Todo lo que no sea agricultura, carece de viabilidad empresarial en entornos abiertos y competitivos
Así las cosas, ocurre que la práctica totalidad de la industria local, salvo muy contadas excepciones que se podrían señalar con los dedos de una mano, no resulta sostenible en términos de rentabilidad empresarial sin contar con un enorme y permanente entramado proteccionista a cargo del Estado (ese cuya clave de bóveda radica en la estricta intervención del tipo de cambio del peso frente al dólar), el que le reserva el monopolio de un mercado interno cautivo para volcar su producción doméstica mucho más cara y de mucha menor calidad que la extranjera.
O proteccionismo o desguace. La industria nacional argentina no dispone de ninguna otra salida. Y no se trata, por cierto, de un dilema nuevo. De hecho, el lento pero constante proceso de la decadencia industrial argentina ya empezó a mostrar sus primeros síntomas inequívocos a principios de la década de los años treinta del siglo pasado.

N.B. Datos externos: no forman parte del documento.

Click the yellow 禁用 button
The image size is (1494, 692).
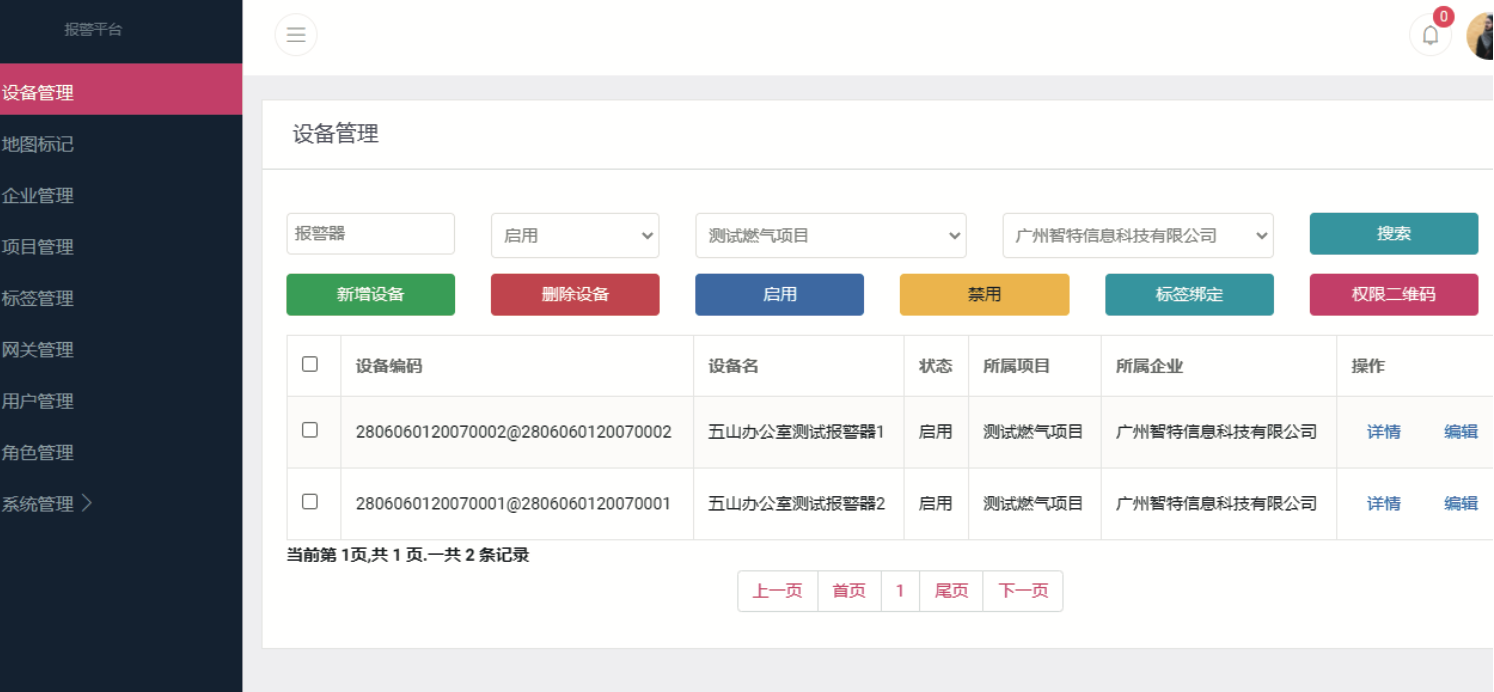click(x=984, y=295)
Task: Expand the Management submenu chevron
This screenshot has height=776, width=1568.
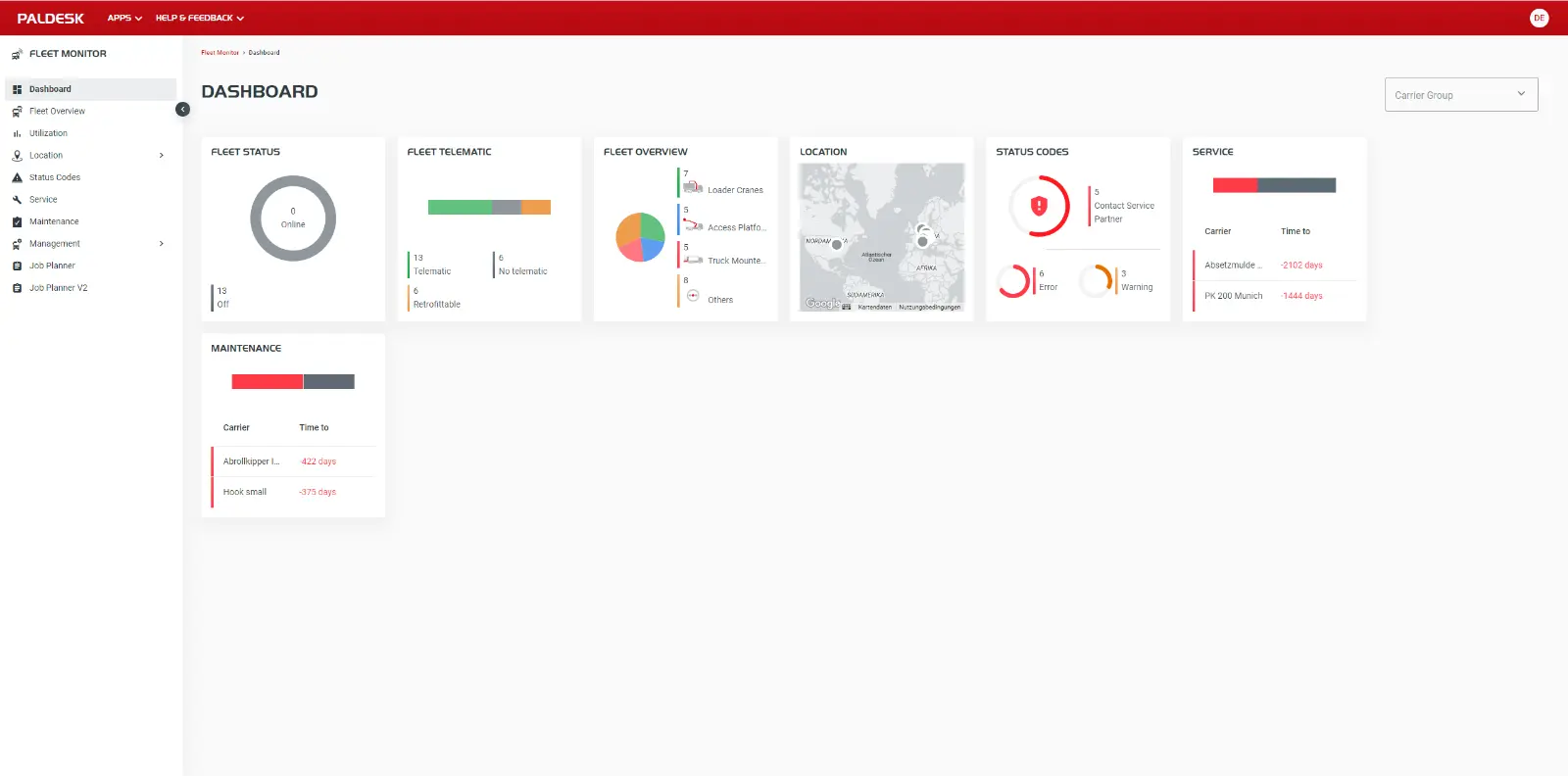Action: [162, 244]
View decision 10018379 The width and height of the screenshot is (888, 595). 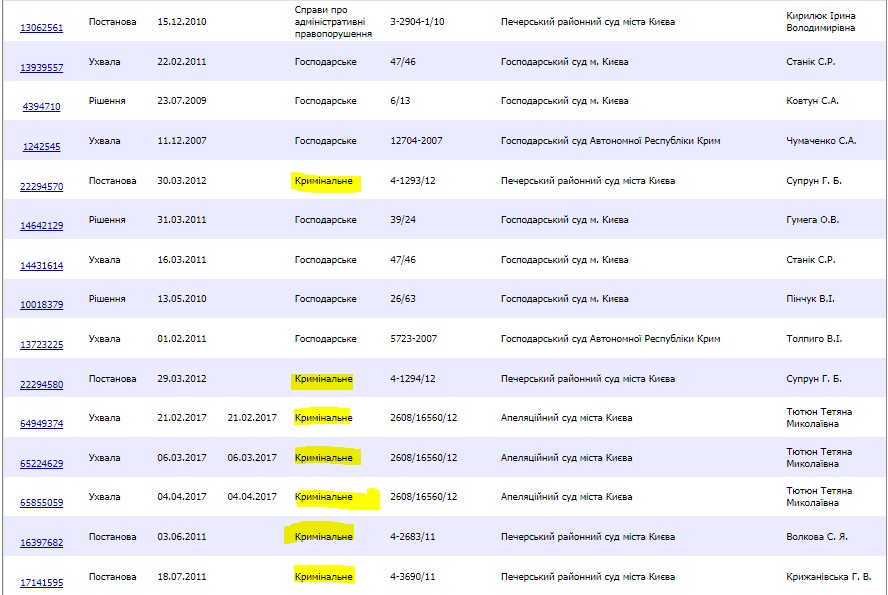click(x=42, y=305)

Desde entonces no ha hecho otra cosa que reafirmarse en su senda descendente bajo todo tipo de gobiernos y de políticas económicas. Razón por la cual la política argentina resulta tan extraña y difícil de comprender con ojos europeos.
La causa profunda de esa extrañeza es que el eje de confrontación no opone allí a la izquierda frente a la derecha.
Bien al contrario, la disputa central contrapone a los partidarios de la protección de esa industria nacional mediocre e ineficiente, léase peronismo, frente a los liquidacionistas liberales que consideran inviable a la larga y costosísimo a la corta seguir manteniendo ese entramado improductivo e incapaz de sostenerse por sí mismo en situaciones de competencia real, léase Milei. La verdadera cuestión argentina remite a tal dicotomía esencial, lo demás es humo y ruido.
Y todo sería distinto si la agricultura pampeana, una de las más modernas y tecnificadas del mundo, como ya se ha dicho el único sector económico verdaderamente productivo y rentable del que dispone el país, fuese capaz de crear un número significativo de puestos de trabajo para la población local.
Pero resulta que, a causa de su propia sofisticación tecnológica, apenas necesita emplear a 18.000 personas para obtener una de las mayores cosechas agrícolas del planeta, únicamente a 18.000 personas. Y en la Argentina viven casi 50 millones. He ahí el problema. Porque el problema es y será siempre ese. Milei, por su parte, sólo supone la anécdota.